Di Paolo Berizzi e Davide
Carlucci da Repubblica del 29/3/08 – pag. 22
MILANO—Torino in mezz'ora o al
massimo in un'ora. È il grande sogno che sta dietro le due infrastrutture, alta
velocità e raddoppio autostradale, al servizio di una domanda sempre crescente
di pendolarismo tra le due capitali del Nord-ovest. I due lati dello storico
triangolo industriale. Il terzo sarebbe Genova, oggi a due ore da Milano, con
la Tav quaranta minuti. Ma tutto è sospeso da ottobre: l'Unione europea non
considera più strategico il collegamento con Milano, il governo ha deciso di
non finanziare più l'opera e il contratto è stato revocato: ora l’Impregilo,
che aveva vinto l'appalto, si prepara a chiedere un maxirisarcimento. «I cantieri
erano già pronti, c'erano settanta lavoratori pronti a mettersi all'opera —
ricorda Ferdinando Lioi, segretario provinciale milanese della Feneal,
l'organizzazione degli edili della Uil — e lì avremmo riversato tutta la
manodopera impiegata sulla Milano-Torino. Ora stanno per andare tutti —sono
1600— in disoccupazione speciale». I primi quaranta sono già a casa dal
primo marzo.
Epilogo inglorioso di una storia
di cantieri che si aprono e non si chiudono mai, dove i costi lievitano e il
tessuto imprenditoriale diventa permeabile alle infiltrazioni. Certo, non
siamo ai ritmi elefantiaci della Salerno-Reggio Calabria, Lì le 'ndrine hanno lucrato
grazie alle lungaggini legate agli incrementi di previsioni di spesa. Al Nord
si è partiti lenti ma alla fine si costruito in fretta: 44 mesi il tempo
record di realizzazione della Tav Torino-Novara. Meno veloci i ritmi di
avanzamento nel raddoppio della A4. Sulle due infrastrutture si estende una
ragnatela di piccole imprese, con meno di 20 dipendenti, "allacciate"

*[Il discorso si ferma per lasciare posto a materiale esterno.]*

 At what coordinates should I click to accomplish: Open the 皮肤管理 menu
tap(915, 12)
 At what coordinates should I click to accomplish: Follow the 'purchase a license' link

alle imprese appaltate e che hanno superato (almeno queste ultime) i raggi x
della certificazione antimafia. Microimprese che importano manodopera in
grandi quantità dal Sud ma non solo. L'ultima trovata dei piccoli costruttori
per abbassare i costi è il distaccamento dei lavoratori stranieri. Operai che
lavorano per imprese estere (soprattutto moldave ma anche rumene) il cui
titolare è però italiano. Le squadre di lavoratori arrivano in Italia e,
grazie al testo unico sull'immigrazione, si fermano
qui con un permesso temporaneo fino alla chiusura del cantiere. Prendono 3 o
4 euro all'ora, questi manovali; non in nero, in busta paga regolare perché la
legge acconsente. E’ sfruttamento legalizzato, che permette alle imprese di
abbattere i costi e vincere nelle gare d'appalto che sono sempre più al
ribasso. Dagli elementi in mano alle Procure risulta anche questo: il potere di
vincere la concorrenza da parte delle imprese, collegate o no ai clan, sta
anche nella capacita di rivolgersi alle ditte che utilizzano il sistema del distaccamento
degli operai stranieri.
«Abbiamo più volte
presentato le nostre denunce sul caporalato che
recluta gli immigrati — racconta Lioi — qualche mese dopo
sotto la nostra sede, a Milano, è stato esploso un ordigno. Questo la dice lunga
sui metodi che vengono usati da questi signori dello sfruttamento. Figurarsi
quello che combinano con gli operai».